Information shown —
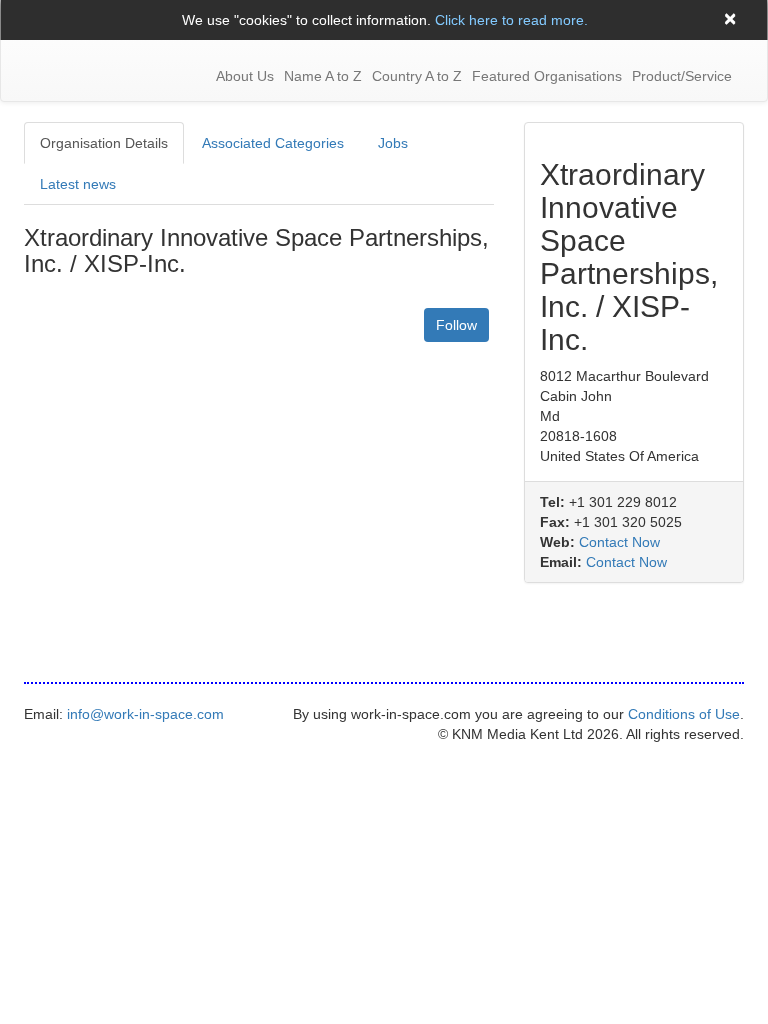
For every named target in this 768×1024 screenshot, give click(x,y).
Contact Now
==
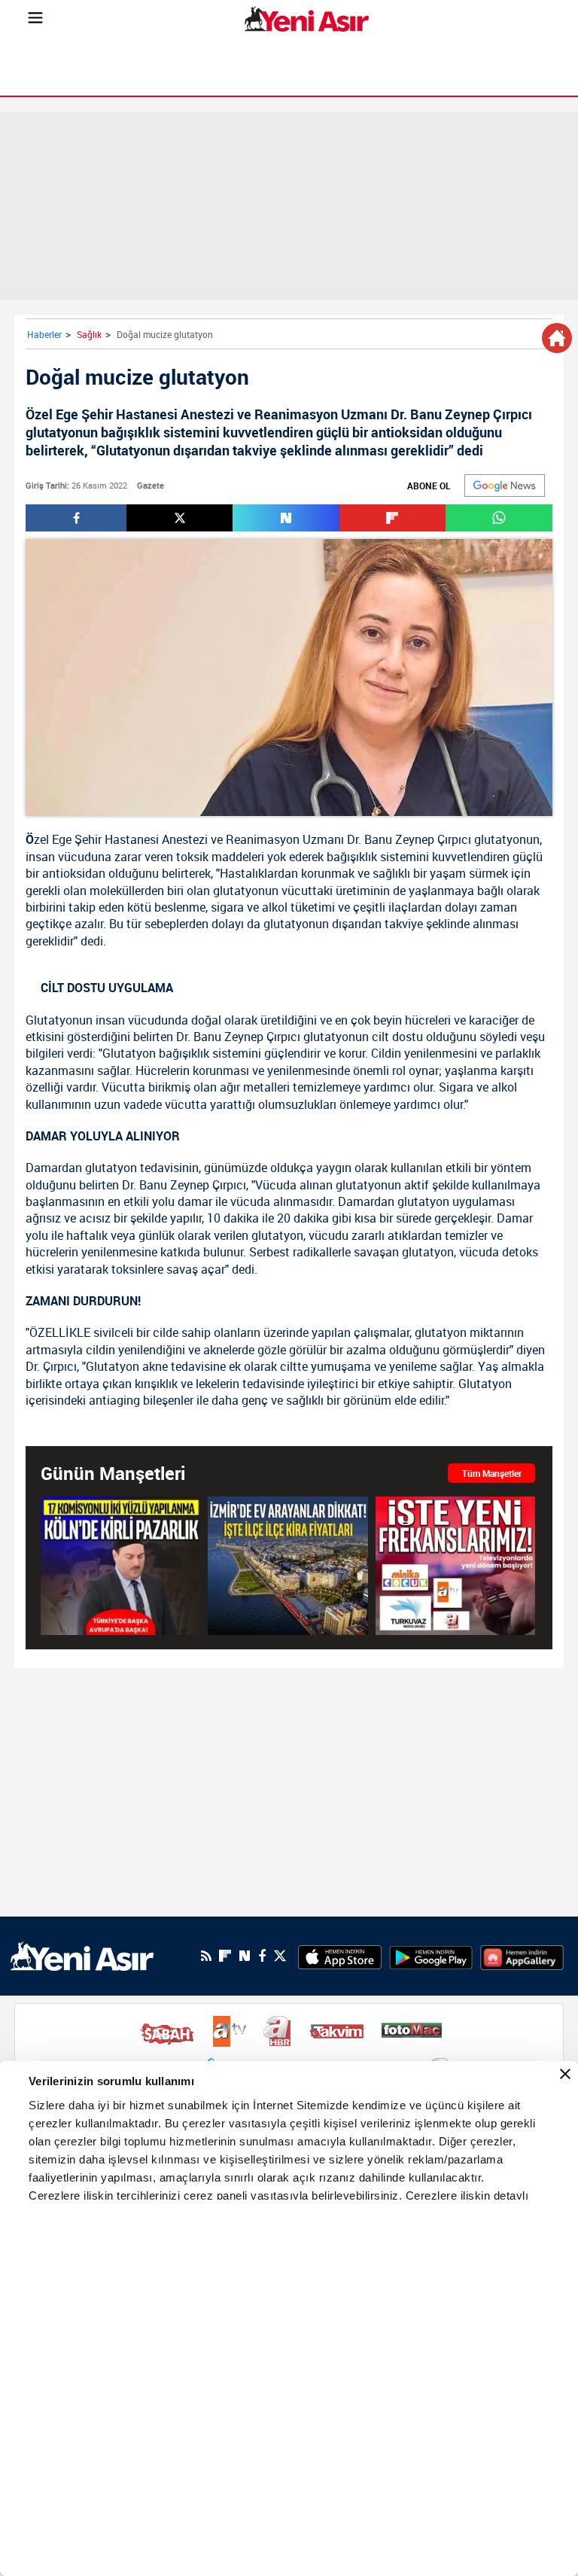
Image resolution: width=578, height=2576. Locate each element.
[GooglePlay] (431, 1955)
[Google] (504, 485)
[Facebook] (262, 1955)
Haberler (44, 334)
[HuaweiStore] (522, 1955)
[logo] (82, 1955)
* * *
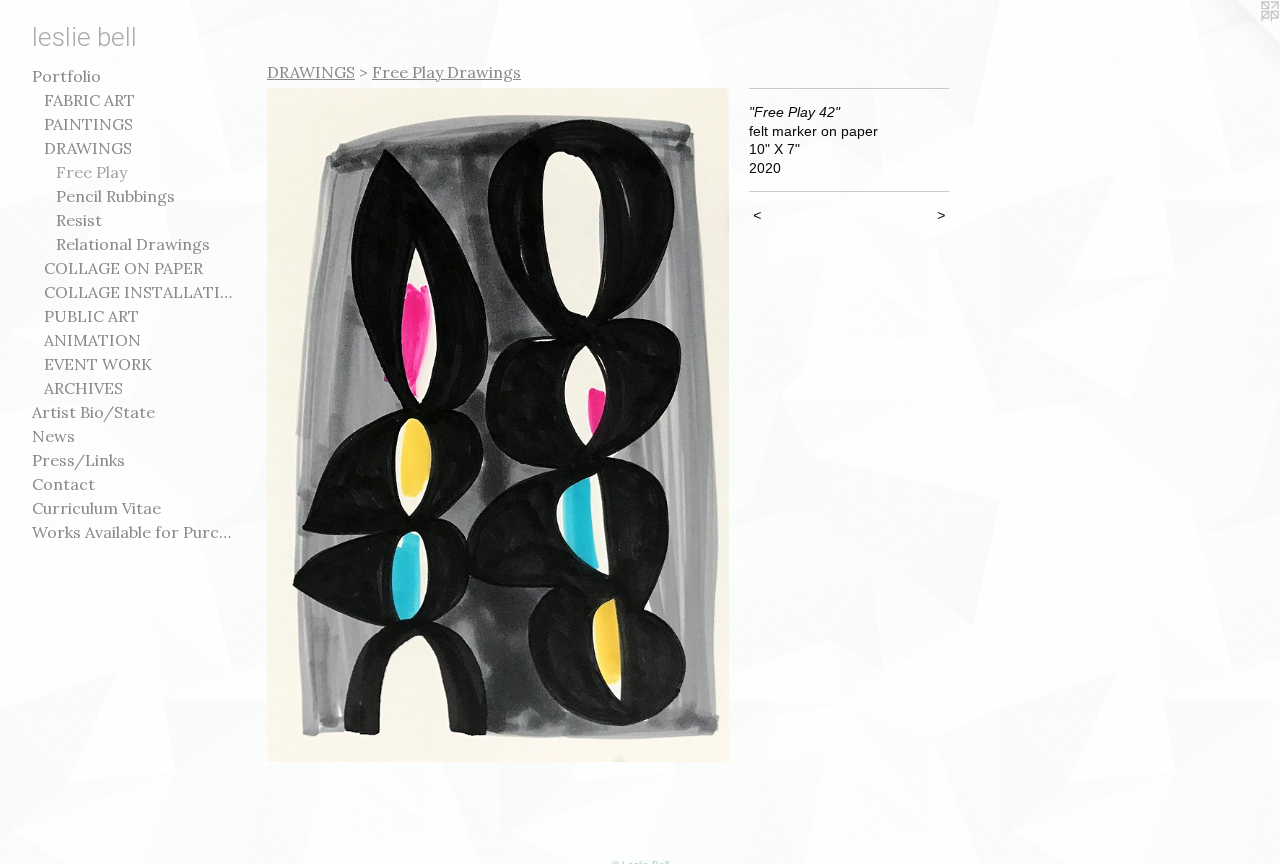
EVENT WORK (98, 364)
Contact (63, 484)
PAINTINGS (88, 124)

Exercise — Within the material above, the line with "For every named" opens the range and the line with "Contact Now" closes it; reproduce that range word for word.

Result of this task —
For every named target in this 768×1024 screenshot, give click(x,y).
Contact Now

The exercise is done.